The talk, moderated by Michael Brenes, interim director of the Brady-Johnson Program in Grand Strategy and lecturer in history, also focused on the broader U.S.-China relationship leading up to and after 1952. 

Westad explained that the Communist victory in the Chinese revolution of 1949 took the US and its allies by surprise.

“There was this tremendous shock, which I think is the only way it can be described, over the Chinese Communist Party, the CCP, taking power,” Westad said. “And that set off what can only be described … as a set of scares –– a deep uncertainty about whether US society was up to this Cold War competition with the Soviet Union and with China.”

Westad and Delury discussed a series of covert operations by the U.S. to gain intelligence on Mao Zedong’s communist regime during the Korean War and in the decades leading up to 1979, when the two countries officially established diplomatic relations with each other.

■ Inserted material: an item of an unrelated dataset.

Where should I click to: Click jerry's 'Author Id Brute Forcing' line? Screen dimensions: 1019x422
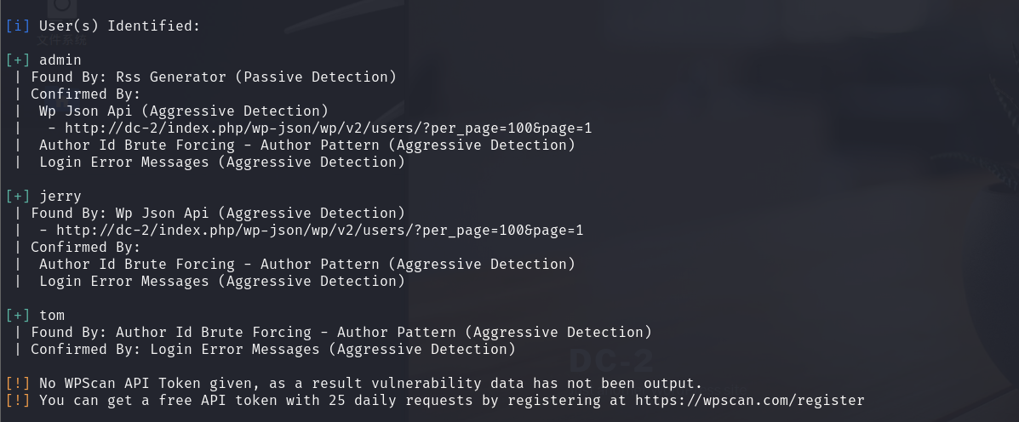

Westad noted that while the U.S. and China were not formally speaking to one another during this time period, each remained intensely focused on gathering intelligence on the other side. 

“There is a kind of remarkable degree of interaction in terms of fears –– in terms of being afraid of what the other side is going to do,” Westad said. 

Van Den Berg was most surprised by the scholars’ discussion of the so-called “Third Force,” a group of intellectuals who were armed by the U.S. after the loss of Chiang Kai-shek’s Nationalist Party in the civil war.

Both Westad and Delury acknowledged that the United States did not expect arming these intellectuals to be very effective in resisting Mao. Westad cited theories that U.S. support of the Third Force was aimed to generate much-needed positive domestic propaganda given the unpopularity of the Korean War, while Delury said it came down to “an element of desperation.” 

At the end of the talk, the scholars briefly discussed how Delury’s book can provide insights into the tension in current US-China relations. 

Delury warned against the efforts of recent U.S. administrations to decouple from China, citing security concerns.

“From an intelligence perspective, there’s a pretty strong case that decoupling is a mistake,” Delury said. “And that we will then make major political and strategic mistakes because we don’t understand who and what we’re dealing with. So [Downey’s story] I think is another, sort of, cautionary lesson.”

Downey joined the CIA in the spring of his senior year at Yale and became the longest-held prisoner of war in American history.